Claus Bo Larsen (born 28 October 1965) is a Danish former football referee who officiates in the Danish Superliga and was FIFA-listed from 1996 to 2010. He has officiated numerous matches in the UEFA Europa League and Champions League. Larsen is classified as a FIFA Top Class Referee, which is the highest level of referees.
He is well known for his down-to-earth appearance on the field, preferring to control the game with a good personality rather than cautioning the players.

== Early career ==
He earned his license to officiate at an age of 16 in 1981. In 1988, he was appointed as a referee in the Denmark Series which is the 4th tier of football in Denmark. By 1994 he had made his way to the highest Danish league – The Superliga.

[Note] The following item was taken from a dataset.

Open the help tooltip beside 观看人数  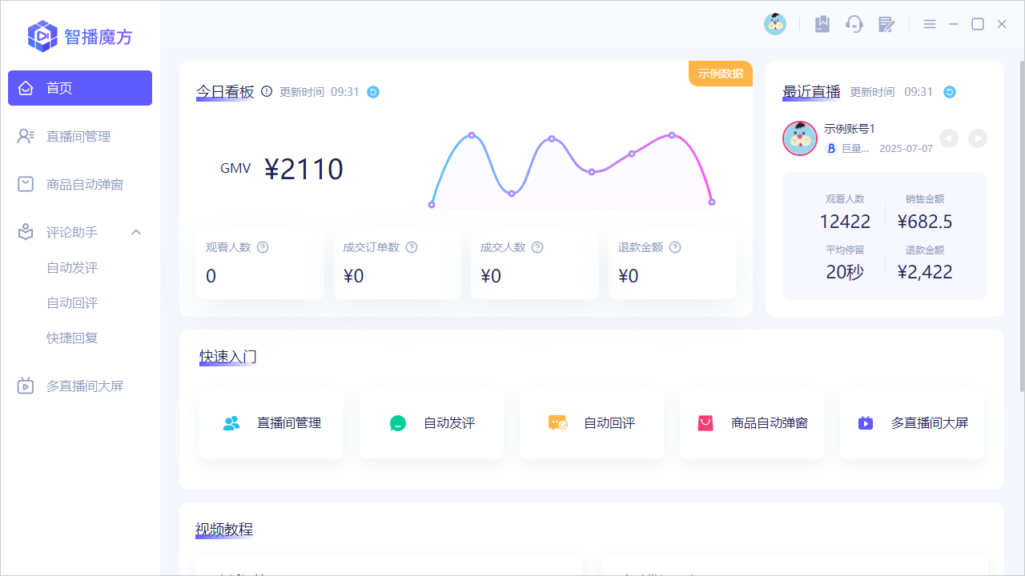[x=261, y=247]
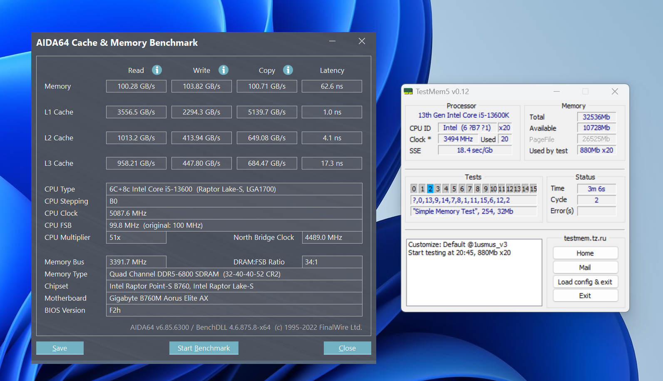Click the info icon next to Write
The width and height of the screenshot is (663, 381).
coord(223,70)

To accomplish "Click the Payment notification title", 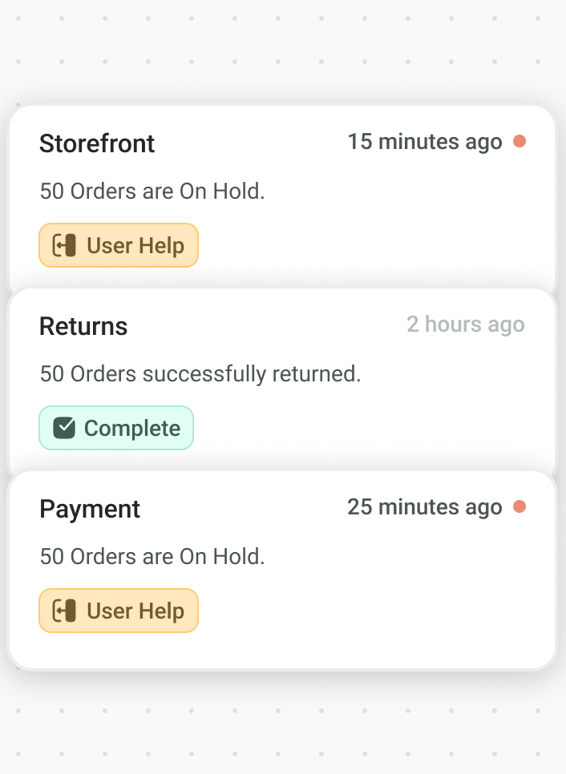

In 1996, he was appointed FIFA-referee.

== International highlights ==
- 2004: Summer Olympics in Athens
- 2005: On 12 November 2005, Larsen officiated the 1st leg of the 2006 FIFA World Cup Qualification Playoffs between Uruguay and Australia.
- 2008: He was appointed to officiate the Final of the 2008 UEFA Super Cup between Zenit St Petersburg and Manchester United played in Monaco on Friday, 29 August 2008. He was assisted by Henrik Sønderby and Anders Nørrestrand, with Nicolai Vollquartz acting as Fourth official
- 2010: He refereed in the 2009–10 UEFA Europa League semifinal contested by Hamburger SV and Fulham played in Hamburg on Thursday, 22 April 2010.

He was not a part of the squad of referees to go the 2010 FIFA World Cup, even though he refereed both the 2009 Champions League quarter-final between Liverpool F.C. and Chelsea FC and the 2009 Champions League semifinal between Manchester United and Arsenal FC. His final international appearance was in the Champions League match between AC Milan and Ajax (0–2) on Wednesday, 8 December 2010.